> **Problem requirements**: Please restate the data word for word.
*** Records provided ***
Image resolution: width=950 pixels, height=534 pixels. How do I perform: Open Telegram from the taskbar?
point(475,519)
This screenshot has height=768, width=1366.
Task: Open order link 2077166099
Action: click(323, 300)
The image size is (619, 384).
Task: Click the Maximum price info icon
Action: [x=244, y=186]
*** End of Records provided ***
> **Answer section**:
Image resolution: width=950 pixels, height=534 pixels. How do I perform: Open Telegram from the taskbar?
point(475,519)
This screenshot has height=768, width=1366.
Task: Open order link 2077166099
Action: click(323, 300)
The image size is (619, 384).
Task: Click the Maximum price info icon
Action: [x=244, y=186]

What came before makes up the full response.